Cette séance de dédicace et de discussion informelle sera suivie dans l’après-midi, à partir de 14h, d’une table-ronde à l’Amicale du Crêt de Roch sur le thème de la violence d’État.

À propos du livre Le Coup d’État d’urgence : Surveillance, répression et libertés :

Printemps 2020. Pour faire face au Covid-19, le premier état d’urgence sanitaire de l’histoire de France est instauré, s’inspirant de l’état d’urgence décrété pendant la guerre d’Algérie.

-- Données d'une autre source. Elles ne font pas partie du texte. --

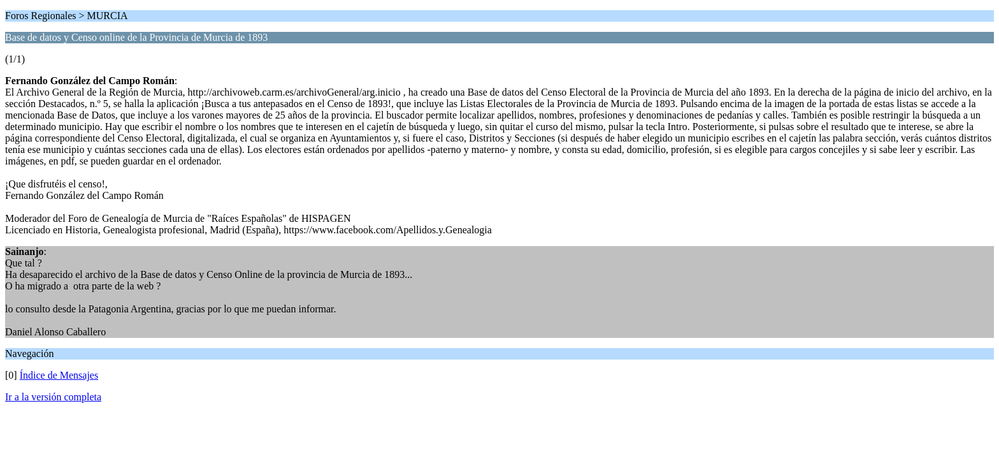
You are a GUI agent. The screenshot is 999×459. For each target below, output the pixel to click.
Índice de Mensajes (59, 375)
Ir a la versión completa (53, 396)
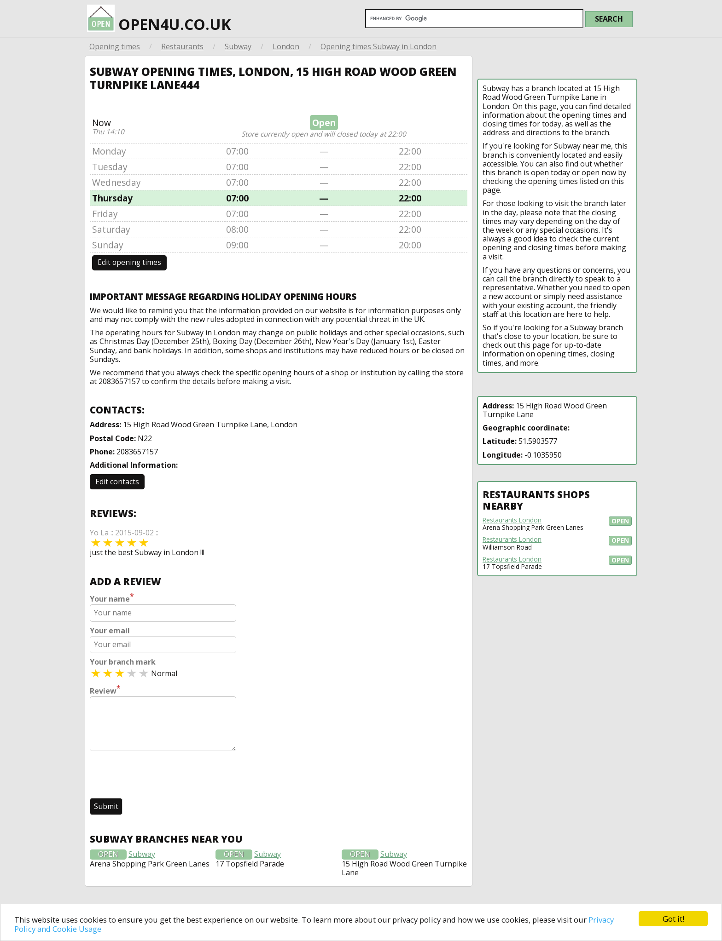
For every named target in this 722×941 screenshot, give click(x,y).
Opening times (114, 46)
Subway (238, 46)
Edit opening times (129, 262)
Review (105, 690)
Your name (112, 598)
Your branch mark (123, 662)
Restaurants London (512, 520)
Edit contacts (117, 481)
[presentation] (160, 775)
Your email (110, 630)
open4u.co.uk (159, 19)
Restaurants (182, 46)
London (286, 46)
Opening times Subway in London (378, 46)
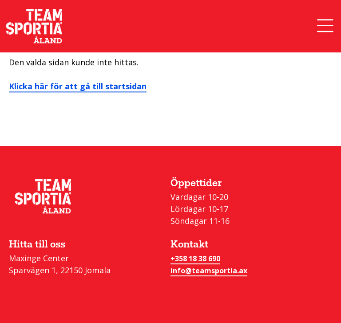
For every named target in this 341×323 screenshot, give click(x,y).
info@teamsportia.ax (208, 270)
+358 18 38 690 (195, 258)
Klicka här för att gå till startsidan (78, 86)
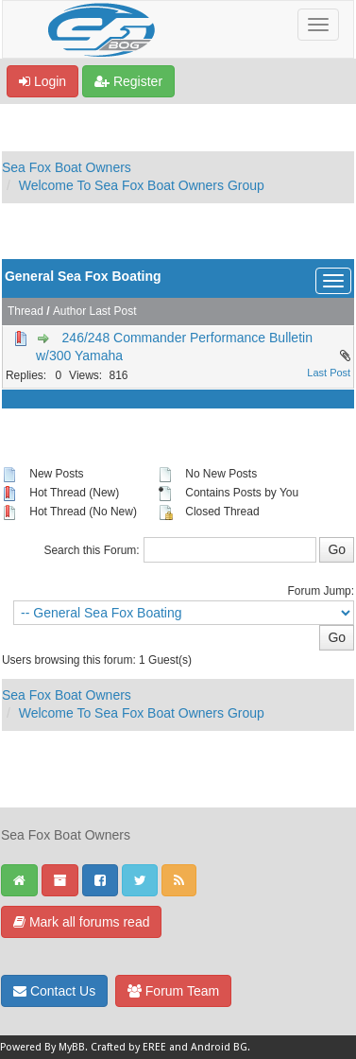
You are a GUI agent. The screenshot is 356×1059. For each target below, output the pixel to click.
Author (69, 311)
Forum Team (173, 990)
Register (128, 81)
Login (42, 81)
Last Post (113, 311)
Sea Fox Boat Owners (66, 167)
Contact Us (54, 990)
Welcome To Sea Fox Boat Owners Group (141, 185)
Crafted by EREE (128, 1047)
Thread (25, 311)
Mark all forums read (81, 921)
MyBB (72, 1047)
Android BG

Du jour au lendemain, l’intégralité de la population française se retrouve assignée à résidence, privée de sa liberté d’aller et de venir, de son droit à la vie privée et, selon les cas, de son droit au travail ou à la liberté d’entreprendre.

Parallèlement, un mécanisme de surveillance généralisée est mis en place, avec quadrillage policier du territoire et usage de drones. Désormais, chaque citoyen est considéré comme un danger potentiel. Il n’est plus un sujet de droit mais un « sujet virus ».

Alors que l’état d’exception contamine peu à peu le droit commun à la manière d’une tache d’huile, les catégories de personnes et les champs touchés par les réductions de libertés ne cessent de s’étendre. Quelles conséquences, dans ces conditions, pour les libertés publiques ? Quels contre-pouvoirs mobiliser face à l’arbitraire de l’exécutif ?

Faut-il apprendre à vivre avec ce nouveau paradigme, ou, position défendue par l’auteur, ne pas s’y résigner ? L’expertise d’Arié Alimi permet de poser un regard sans concession sur la question des libertés publiques et des dérives policières, au cœur de l’actualité. Face à ce « coup d’état d’urgence », il est encore temps de réagir.

À propos du livre Wissam vérité :

Nuit du réveillon 2012, quartier de la Gauthière à Clermont-Ferrand. Sur un parking de son quartier, Wissam El Yamni fête le nouvel an avec des amis d’enfance. Aux alentours de trois heures du matin, il est arrêté par la police au motif qu’il aurait lancé une pierre sur une de leurs voitures. Quelques dizaines de minutes plus tard, il gît inconscient dans un couloir. Après neuf jours de coma, Wissam décède à l’hôpital. Il a 30 ans.

C’est armé d’un infatigable souffle d’espoir que le frère de Wissam, Farid El Yamni, nous raconte le combat judiciaire inégal engagé depuis près d’une décennie pour faire éclater la vérité. Farid mène une lutte d’intérêt général. Un système incapable de reconnaître ses errements est voué à la haine : c’est précisément ce que cherche à éviter l’auteur dans ce texte.